---------- Excerpt provided

Metadata-Version: 2.1
Name: compling
Version: 0.0.19
Summary: Computational Linguistic
Home-page: https://github.com/FrancescoPeriti/compling
Author: Francesco Periti
Author-email: peritifrancesco@gmail.com
License: UNKNOWN
Platform: UNKNOWN
Classifier: Programming Language :: Python :: 3
Classifier: License :: OSI Approved :: MIT License
Classifier: Operating System :: OS Independent
Requires-Python: >=3.6
Description-Content-Type: text/markdown
Requires-Dist: pandas
Requires-Dist: sklearn
Requires-Dist: matplotlib
Requires-Dist: numpy
Requires-Dist: spacy
Requires-Dist: nltk
Requires-Dist: tqdm
Requires-Dist: unicodedata2
Requires-Dist: gensim
Requires-Dist: configparser
Requires-Dist: vaderSentiment
Requires-Dist: unidecode
Requires-Dist: wordcloud

# compling
#### Computational Linguistic with Python

[![Build Status](https://travis-ci.org/joemccann/dillinger.svg?branch=master)](https://travis-ci.org/joemccann/dillinger)

--------------------

* **Task 1**:
Retype the records from the line holding "Where should I click to: Dismiss" through the end of the records, both ends included.

---------- Exercise inputs

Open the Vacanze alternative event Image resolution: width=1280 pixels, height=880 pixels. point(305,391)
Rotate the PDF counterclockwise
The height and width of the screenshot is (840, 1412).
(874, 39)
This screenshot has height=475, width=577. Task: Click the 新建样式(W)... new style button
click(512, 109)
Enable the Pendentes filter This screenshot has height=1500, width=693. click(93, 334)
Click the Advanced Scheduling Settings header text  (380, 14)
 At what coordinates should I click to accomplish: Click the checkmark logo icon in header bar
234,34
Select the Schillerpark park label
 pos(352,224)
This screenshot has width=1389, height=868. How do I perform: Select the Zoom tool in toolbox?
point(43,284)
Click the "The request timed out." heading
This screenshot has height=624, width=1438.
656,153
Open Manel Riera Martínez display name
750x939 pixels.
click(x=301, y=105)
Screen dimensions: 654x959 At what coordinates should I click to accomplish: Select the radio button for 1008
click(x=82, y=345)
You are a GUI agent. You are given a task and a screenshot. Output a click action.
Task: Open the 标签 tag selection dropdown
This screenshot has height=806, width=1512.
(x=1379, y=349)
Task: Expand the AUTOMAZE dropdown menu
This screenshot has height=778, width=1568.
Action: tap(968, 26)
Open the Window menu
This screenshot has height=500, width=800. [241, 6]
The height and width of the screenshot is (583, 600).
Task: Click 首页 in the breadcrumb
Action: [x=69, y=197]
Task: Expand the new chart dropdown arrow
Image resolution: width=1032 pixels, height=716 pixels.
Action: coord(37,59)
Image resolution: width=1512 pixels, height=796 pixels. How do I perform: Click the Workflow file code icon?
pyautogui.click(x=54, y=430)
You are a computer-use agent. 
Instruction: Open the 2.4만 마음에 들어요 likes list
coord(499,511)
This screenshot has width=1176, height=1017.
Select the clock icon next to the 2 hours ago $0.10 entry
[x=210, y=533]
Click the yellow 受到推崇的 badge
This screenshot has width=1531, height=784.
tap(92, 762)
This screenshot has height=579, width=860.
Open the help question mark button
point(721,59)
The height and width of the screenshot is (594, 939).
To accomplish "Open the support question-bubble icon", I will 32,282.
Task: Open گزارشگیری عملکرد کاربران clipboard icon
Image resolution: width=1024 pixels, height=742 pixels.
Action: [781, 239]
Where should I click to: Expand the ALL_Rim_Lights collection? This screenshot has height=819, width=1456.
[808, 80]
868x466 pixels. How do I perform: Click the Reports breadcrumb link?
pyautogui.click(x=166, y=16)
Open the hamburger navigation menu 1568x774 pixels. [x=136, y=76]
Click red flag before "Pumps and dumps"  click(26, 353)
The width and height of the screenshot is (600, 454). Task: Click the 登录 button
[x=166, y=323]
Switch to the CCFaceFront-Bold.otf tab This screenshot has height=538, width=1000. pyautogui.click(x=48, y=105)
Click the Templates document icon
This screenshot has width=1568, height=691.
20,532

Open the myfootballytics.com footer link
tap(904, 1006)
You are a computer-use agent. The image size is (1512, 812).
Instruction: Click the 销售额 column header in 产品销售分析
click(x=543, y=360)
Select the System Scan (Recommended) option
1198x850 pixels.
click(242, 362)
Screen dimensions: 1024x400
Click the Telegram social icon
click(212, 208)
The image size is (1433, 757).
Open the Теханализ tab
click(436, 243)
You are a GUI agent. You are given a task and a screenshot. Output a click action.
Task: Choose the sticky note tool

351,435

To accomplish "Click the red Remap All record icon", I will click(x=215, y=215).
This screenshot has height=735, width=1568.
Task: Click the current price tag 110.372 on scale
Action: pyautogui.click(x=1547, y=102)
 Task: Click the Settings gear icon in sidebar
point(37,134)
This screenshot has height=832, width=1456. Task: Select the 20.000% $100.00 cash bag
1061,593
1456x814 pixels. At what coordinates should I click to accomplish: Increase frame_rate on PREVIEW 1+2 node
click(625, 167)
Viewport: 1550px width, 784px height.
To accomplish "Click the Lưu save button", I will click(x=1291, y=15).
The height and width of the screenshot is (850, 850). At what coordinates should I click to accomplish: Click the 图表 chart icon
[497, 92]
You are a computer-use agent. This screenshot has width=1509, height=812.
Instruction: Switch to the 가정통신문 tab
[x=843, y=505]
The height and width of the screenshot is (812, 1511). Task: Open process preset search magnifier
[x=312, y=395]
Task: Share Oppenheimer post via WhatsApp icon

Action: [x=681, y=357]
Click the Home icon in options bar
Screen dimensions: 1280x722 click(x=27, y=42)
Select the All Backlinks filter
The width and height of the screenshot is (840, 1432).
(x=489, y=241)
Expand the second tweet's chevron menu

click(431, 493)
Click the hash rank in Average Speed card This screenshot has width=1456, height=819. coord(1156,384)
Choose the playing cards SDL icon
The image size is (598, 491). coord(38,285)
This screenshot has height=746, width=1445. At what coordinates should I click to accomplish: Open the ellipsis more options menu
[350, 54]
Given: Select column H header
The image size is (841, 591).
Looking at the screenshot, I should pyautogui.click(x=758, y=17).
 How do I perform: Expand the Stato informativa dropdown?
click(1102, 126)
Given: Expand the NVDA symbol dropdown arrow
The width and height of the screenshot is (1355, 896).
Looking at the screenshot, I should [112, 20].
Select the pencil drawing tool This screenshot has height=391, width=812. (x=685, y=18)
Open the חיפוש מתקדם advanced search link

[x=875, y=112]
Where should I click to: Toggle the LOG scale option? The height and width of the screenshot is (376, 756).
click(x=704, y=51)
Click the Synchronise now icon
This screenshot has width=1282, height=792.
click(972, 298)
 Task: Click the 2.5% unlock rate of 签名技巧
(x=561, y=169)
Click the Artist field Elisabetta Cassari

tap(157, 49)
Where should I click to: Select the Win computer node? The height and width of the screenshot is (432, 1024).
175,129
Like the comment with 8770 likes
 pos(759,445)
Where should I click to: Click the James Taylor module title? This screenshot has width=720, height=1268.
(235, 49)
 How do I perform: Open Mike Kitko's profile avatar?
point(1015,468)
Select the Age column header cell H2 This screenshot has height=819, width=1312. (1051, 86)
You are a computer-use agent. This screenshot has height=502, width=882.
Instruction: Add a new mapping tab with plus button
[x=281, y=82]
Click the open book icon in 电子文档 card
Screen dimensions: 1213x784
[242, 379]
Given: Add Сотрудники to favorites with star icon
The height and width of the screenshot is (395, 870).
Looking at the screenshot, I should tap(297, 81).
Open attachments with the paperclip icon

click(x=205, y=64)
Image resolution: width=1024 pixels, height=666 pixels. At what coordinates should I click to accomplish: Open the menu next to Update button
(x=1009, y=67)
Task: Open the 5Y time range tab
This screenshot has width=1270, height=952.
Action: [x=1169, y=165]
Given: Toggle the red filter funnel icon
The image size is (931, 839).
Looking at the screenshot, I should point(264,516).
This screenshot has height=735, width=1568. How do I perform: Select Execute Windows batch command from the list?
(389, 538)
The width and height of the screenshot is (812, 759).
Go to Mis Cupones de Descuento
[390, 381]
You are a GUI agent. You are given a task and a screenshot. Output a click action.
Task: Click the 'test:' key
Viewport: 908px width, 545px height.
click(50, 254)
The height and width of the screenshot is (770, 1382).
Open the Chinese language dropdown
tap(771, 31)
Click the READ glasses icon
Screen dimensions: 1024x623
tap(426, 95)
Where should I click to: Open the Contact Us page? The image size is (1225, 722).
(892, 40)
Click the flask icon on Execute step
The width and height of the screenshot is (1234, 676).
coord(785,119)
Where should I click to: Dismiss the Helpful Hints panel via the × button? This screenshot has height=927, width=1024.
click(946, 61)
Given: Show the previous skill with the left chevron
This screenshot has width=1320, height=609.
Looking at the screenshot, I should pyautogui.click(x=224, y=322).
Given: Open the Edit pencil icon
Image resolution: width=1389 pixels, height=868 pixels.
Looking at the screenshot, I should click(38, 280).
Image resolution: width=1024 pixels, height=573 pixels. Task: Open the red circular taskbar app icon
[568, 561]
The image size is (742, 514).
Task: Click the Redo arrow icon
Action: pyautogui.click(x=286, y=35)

--------------------

* **Task 2**:
Using the compling package metadata, decide whether each statement agrees with it. Answer yes or no, and quote the deciding words. (a) The package needs Python 3.6 or later. (b) The version given is 0.0.19. (c) The description's content type is plain text.

* **Full response 1**:
Where should I click to: Dismiss the Helpful Hints panel via the × button? This screenshot has height=927, width=1024.
click(946, 61)
Given: Show the previous skill with the left chevron
This screenshot has width=1320, height=609.
Looking at the screenshot, I should pyautogui.click(x=224, y=322).
Given: Open the Edit pencil icon
Image resolution: width=1389 pixels, height=868 pixels.
Looking at the screenshot, I should click(38, 280).
Image resolution: width=1024 pixels, height=573 pixels. Task: Open the red circular taskbar app icon
[568, 561]
The image size is (742, 514).
Task: Click the Redo arrow icon
Action: pyautogui.click(x=286, y=35)

* **Full response 2**:
(a) Yes: "Requires-Python: >=3.6"
(b) Yes: "Version: 0.0.19"
(c) No: "Description-Content-Type: text/markdown"